In an alternative embodiment, the resilient supports 34 may be in any suitable arrangement for supporting the conveying member 18.

In further alternatives, the vibratory drive 38 may not be connected to or supported by the base 12 or the conveying member 18 but simply arranged such that the vibratory drive 38 applies a force to the conveying member 18 directly, thus exciting the conveying member 18 into vibratory motion. It also within the scope of the present invention that the vibratory drive may be controllable so that its characteristics, such as drive frequency or magnitude for example, may be altered.

In other alternative embodiments, more than one absorbing mass may be used to counteract the vibration of the conveying member 18. It will be appreciated that such a plurality of masses may all be of equal or differing mass, or any combination thereof. However, to minimise the moments acting at on the base, the masses should be arranged such that a line passing through each absorbing mass' centre of gravity and the conveying member's centre of gravity is substantially perpendicular to the conveying member's resilient supports.

It will be appreciated by those skilled in the art that changes may be made to the embodiments described without departing from the principles of the invention.

Claims

1. A vibratory conveying apparatus for moving materials, comprising: a base; a conveying member supported from the base by at least one resilient support; a drive arranged to excite said conveying member into vibration; and an absorbing mass supported from the base by at least one resilient support such that movement of the absorbing mass is substantially parallel to that of the conveying member, and that a line passing through the absorbing mass' centre of gravity and the conveying member's centre of gravity is substantially perpendicular to the at least one resilient conveying member support, wherein the natural frequency of the absorbing mass is arranged to be substantially equal to the natural frequency of the conveying member, or a multiple thereof, whereby when the conveying member is excited into vibration by the drive, the absorbing mass vibrates substantially in phase opposition to the conveying member, resulting in the absorption of energy from the base.

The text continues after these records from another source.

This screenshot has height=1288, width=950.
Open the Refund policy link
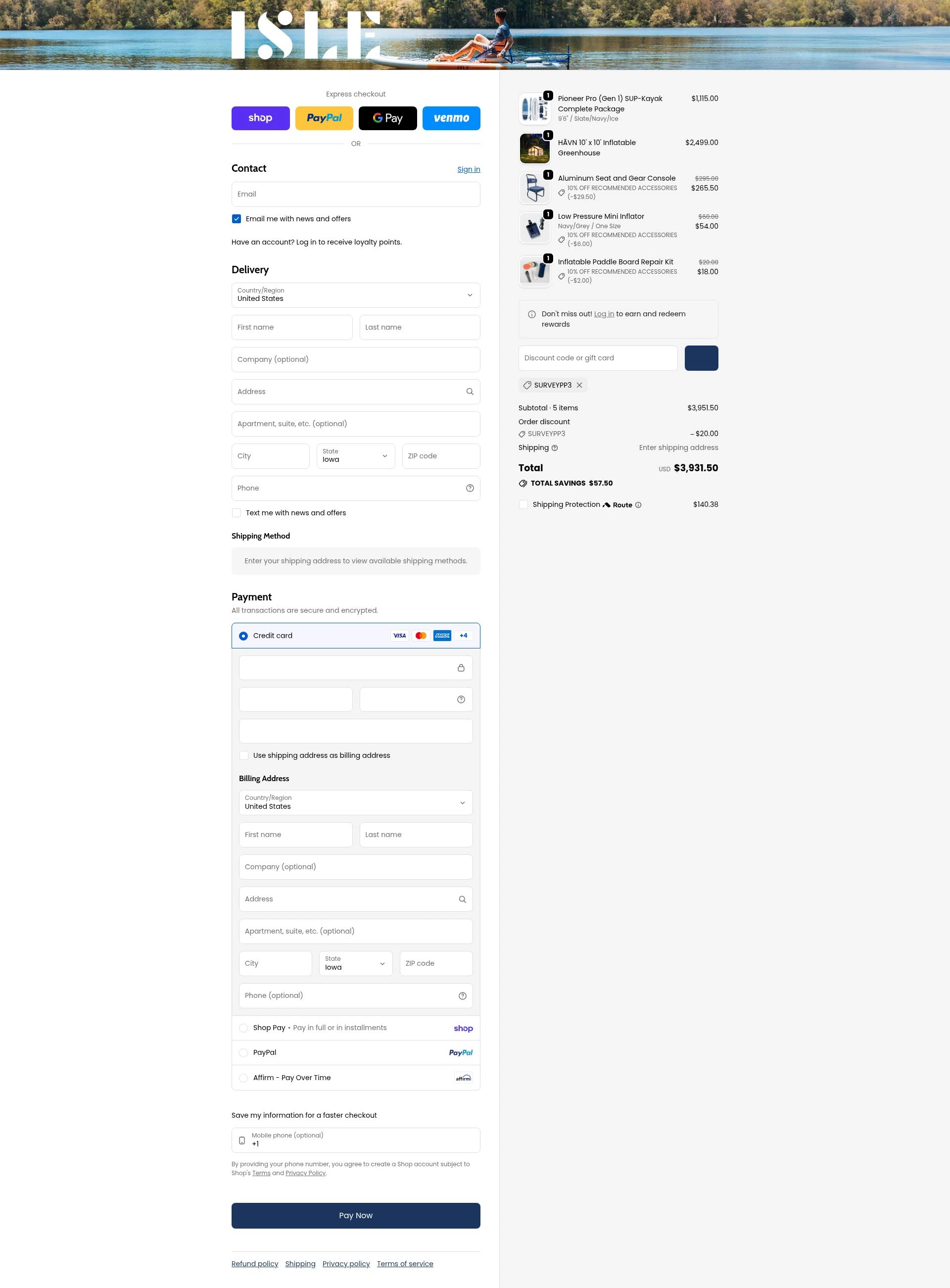pos(255,1263)
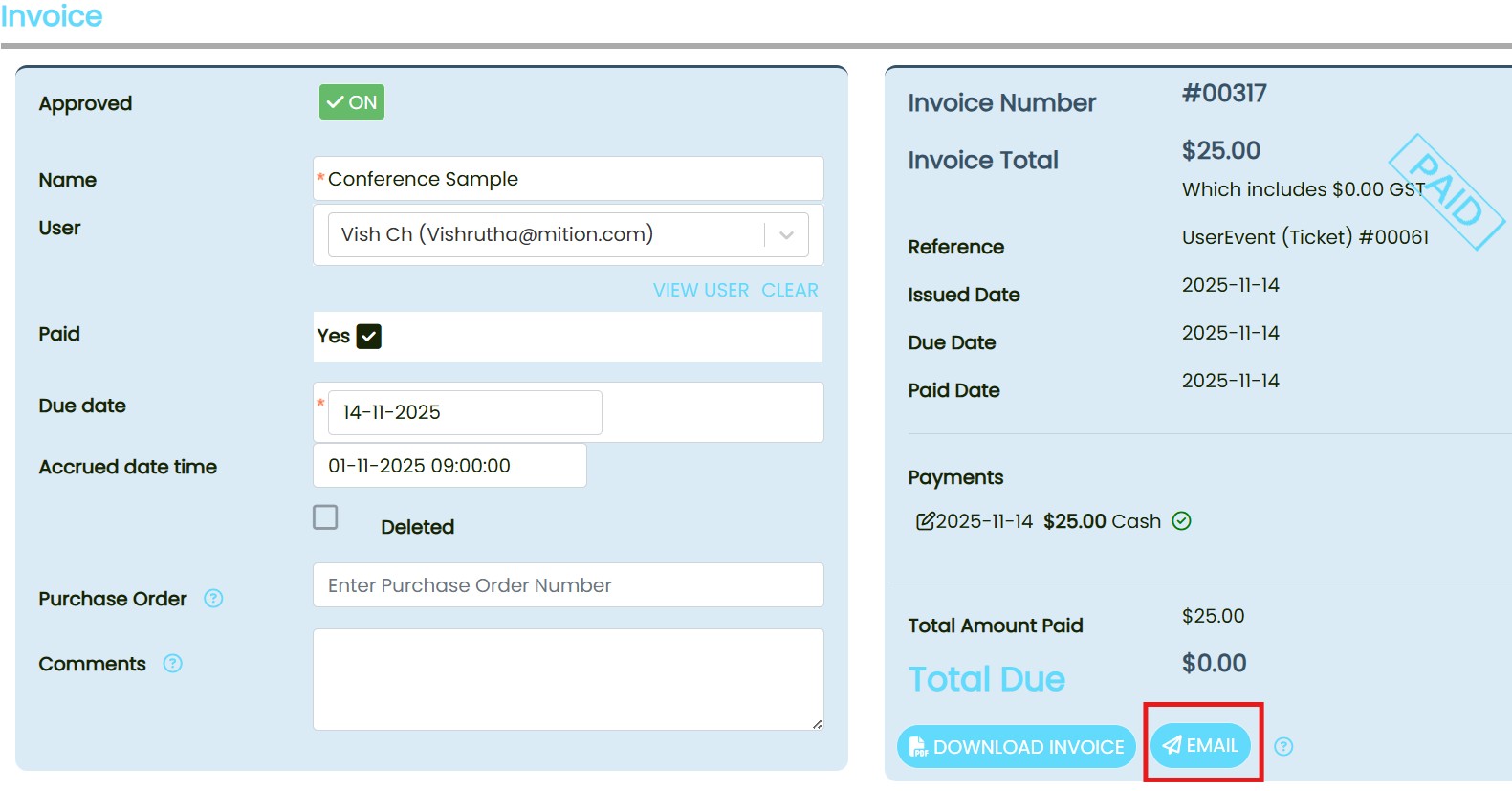
Task: Focus the Enter Purchase Order Number field
Action: coord(568,585)
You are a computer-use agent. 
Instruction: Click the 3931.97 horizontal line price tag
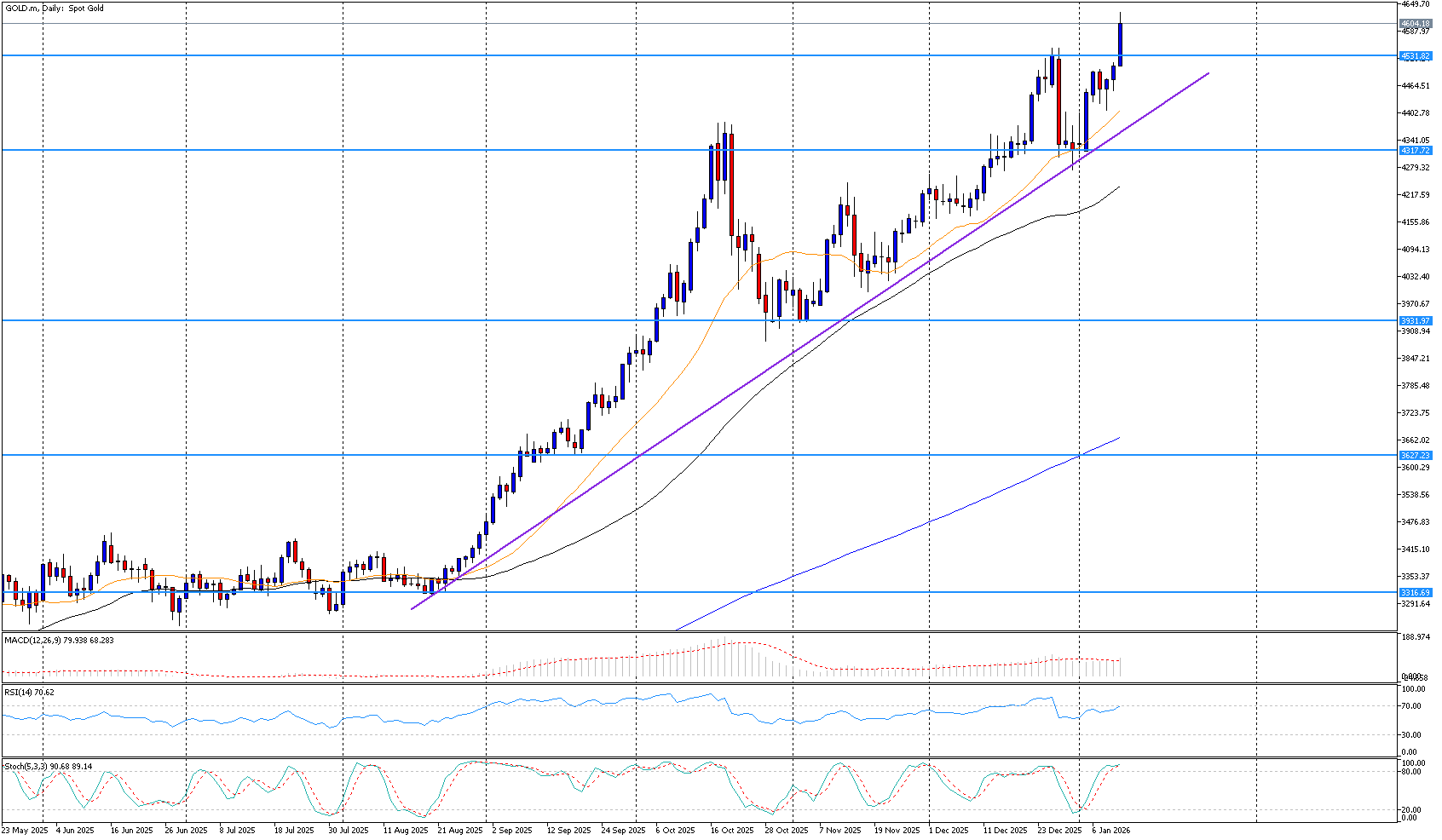pos(1415,321)
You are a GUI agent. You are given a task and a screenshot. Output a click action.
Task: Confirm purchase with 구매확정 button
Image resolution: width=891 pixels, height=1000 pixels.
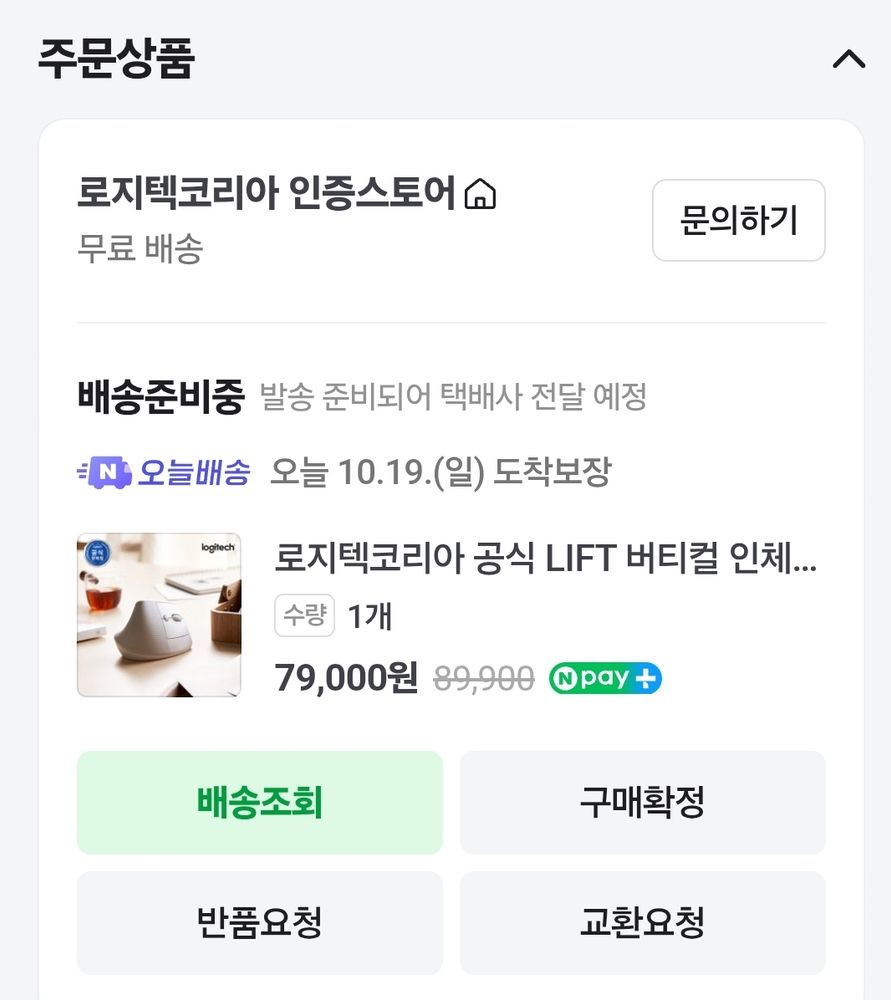point(642,802)
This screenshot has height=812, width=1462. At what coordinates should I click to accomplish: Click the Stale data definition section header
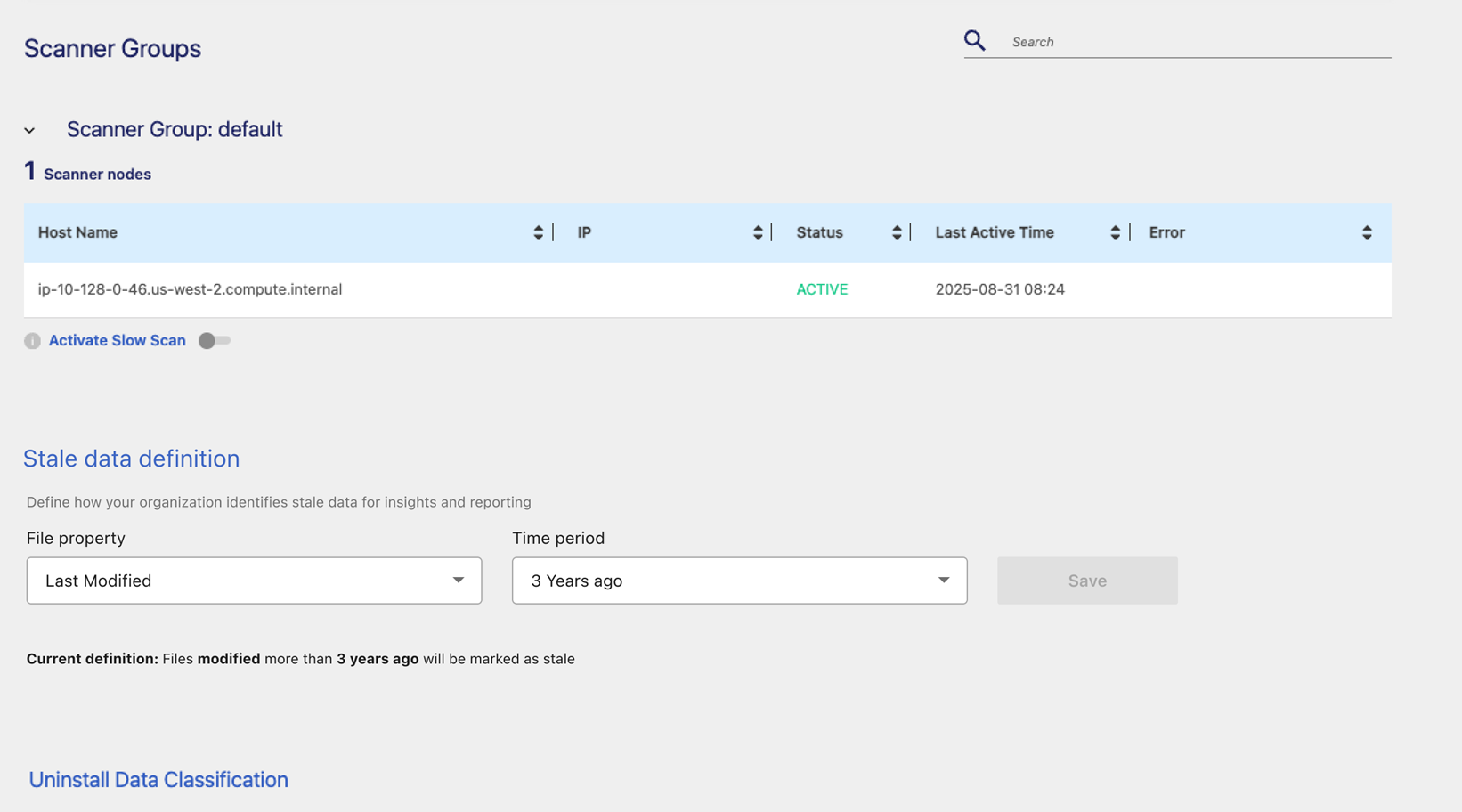(x=131, y=459)
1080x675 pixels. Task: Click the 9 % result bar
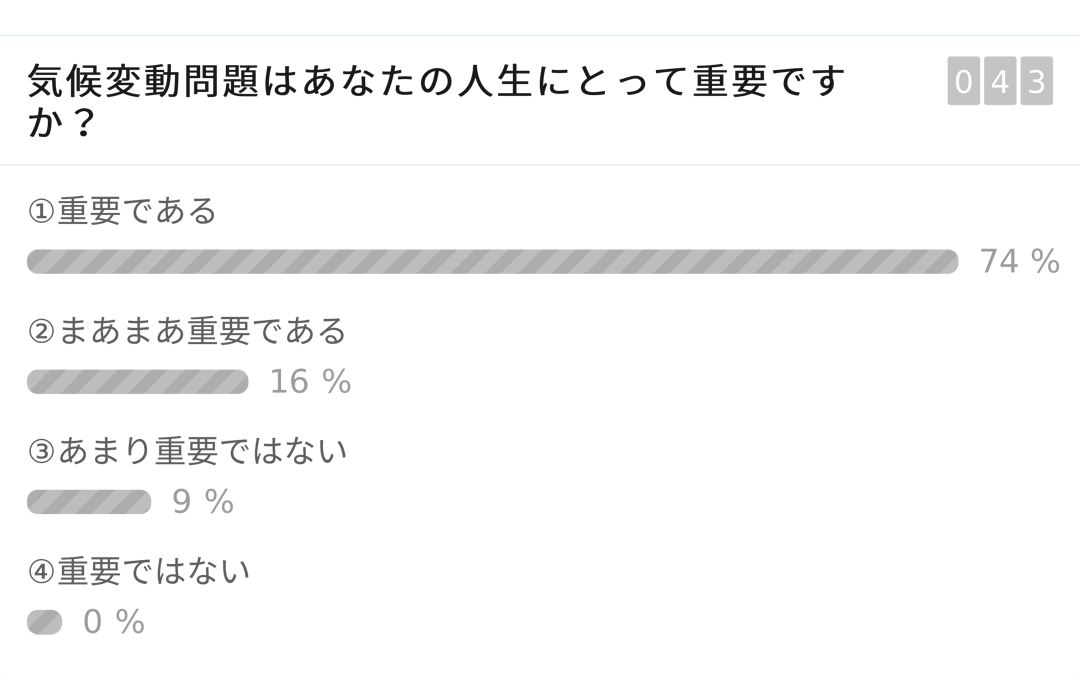[x=89, y=502]
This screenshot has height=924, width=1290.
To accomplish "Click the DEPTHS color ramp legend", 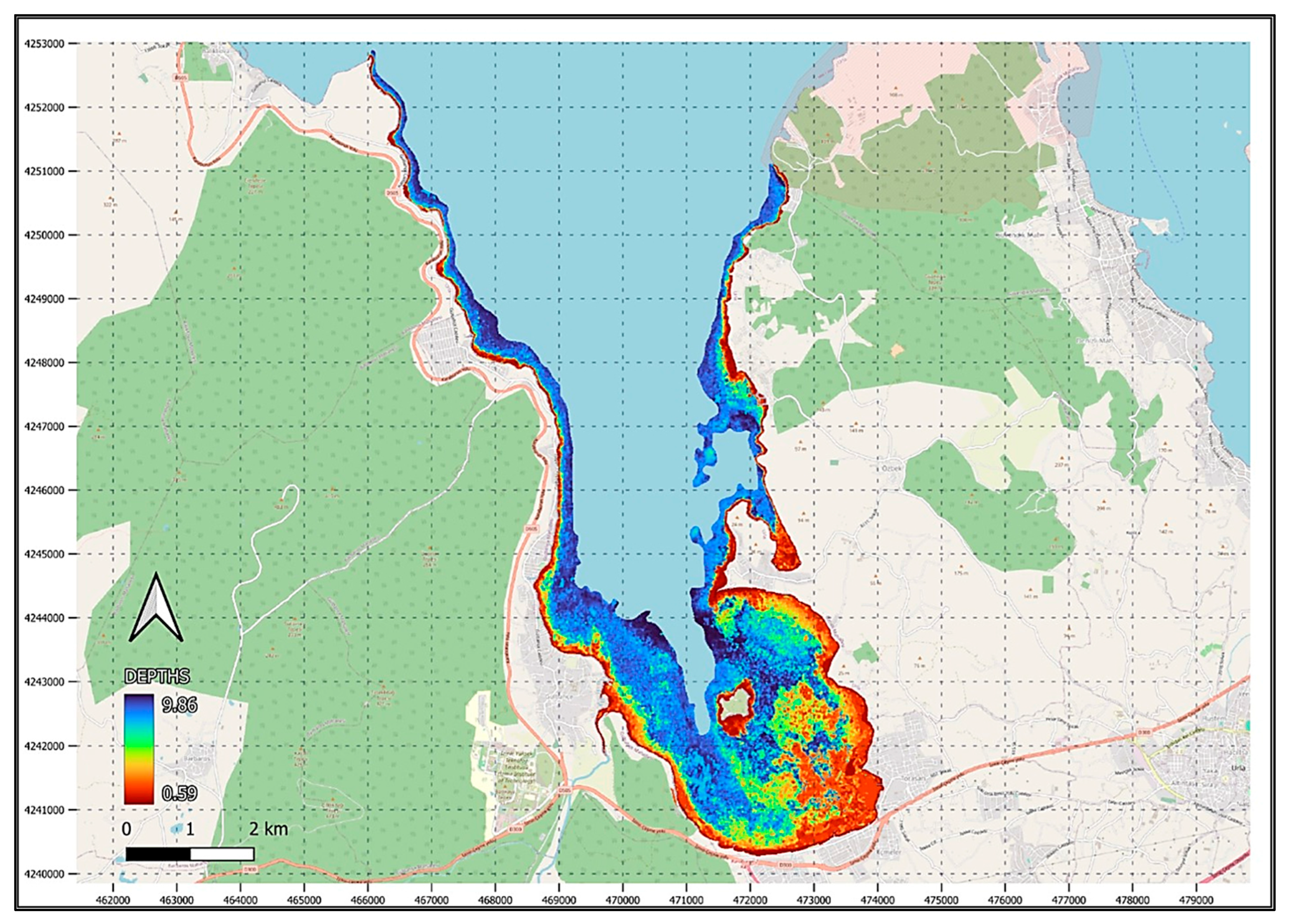I will (139, 749).
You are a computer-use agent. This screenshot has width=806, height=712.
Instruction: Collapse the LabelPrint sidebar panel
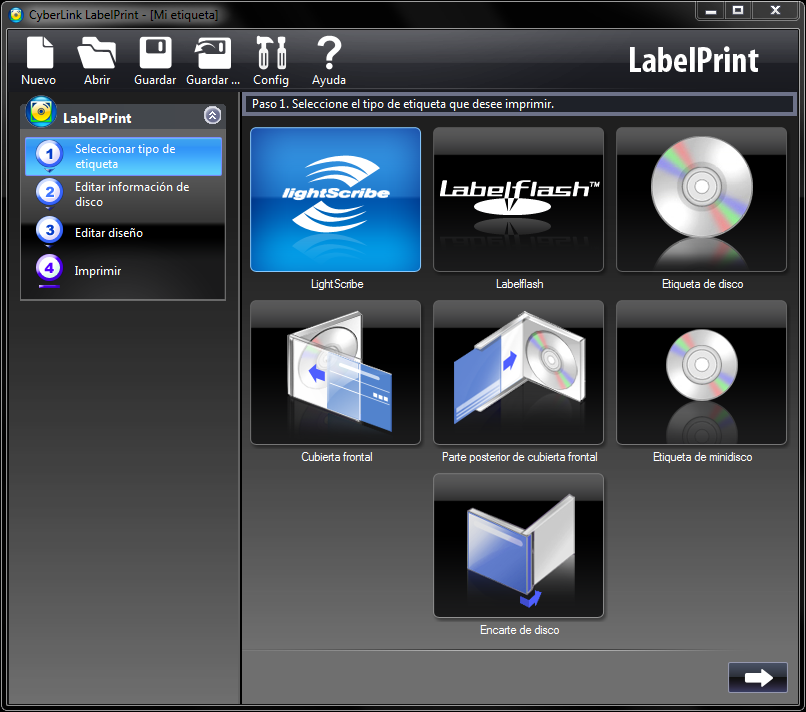click(x=212, y=115)
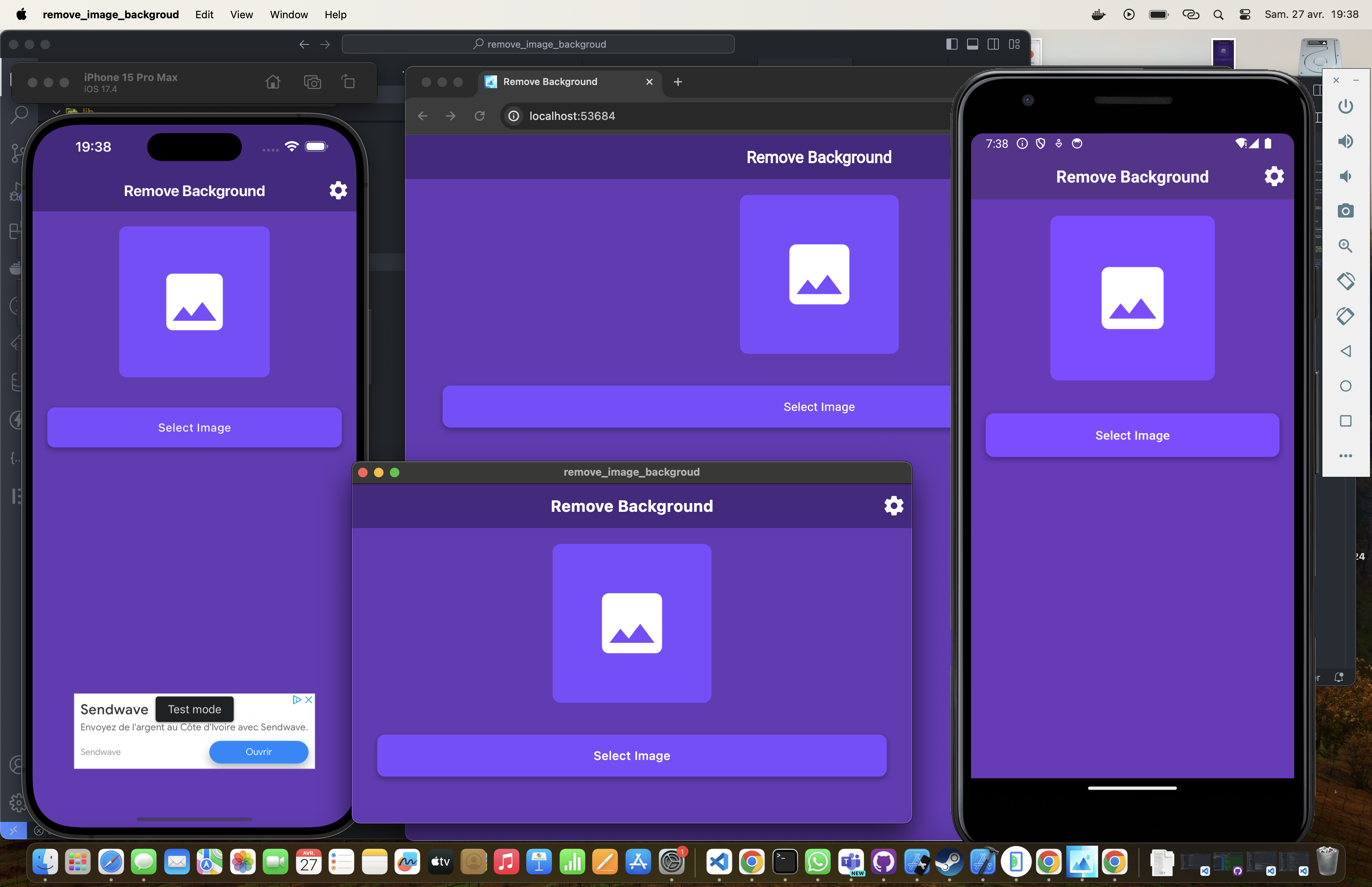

2. A vibratory conveying apparatus according to claim 1 wherein the multiple of the natural frequency of the conveying member is five or less.

3. A vibratory conveying apparatus according to claim 1 or 2, wherein the frequency of excitation of the drive is substantially equal to the natural frequency of the conveying member.

4. A vibratory conveying apparatus according to any preceding claim wherein the base has a natural frequency that is different from the natural frequency of the conveying member.

5. A vibratory conveying apparatus according to any preceding claim, wherein the at least one resilient support comprises a plurality of springs, preferably leaf or beam springs.

6. A vibratory conveying apparatus according to any preceding claim wherein the base is supported from a mounting frame via vibration isolators.

7. A vibratory conveying apparatus according to any preceding claim wherein the drive is an electromagnetic drive.

8. A vibratory conveying apparatus according to any preceding claim wherein the drive is controllable such that the frequency of the drive force can be varied.

9. A vibratory conveying apparatus according to any preceding claim wherein the at least one resilient absorbing mass support and the at least one resilient conveying member support are formed from the same non-elastometric material.

10. A vibratory conveying apparatus according to any preceding claim wherein the absorbing mass comprises a plurality of sub-masses.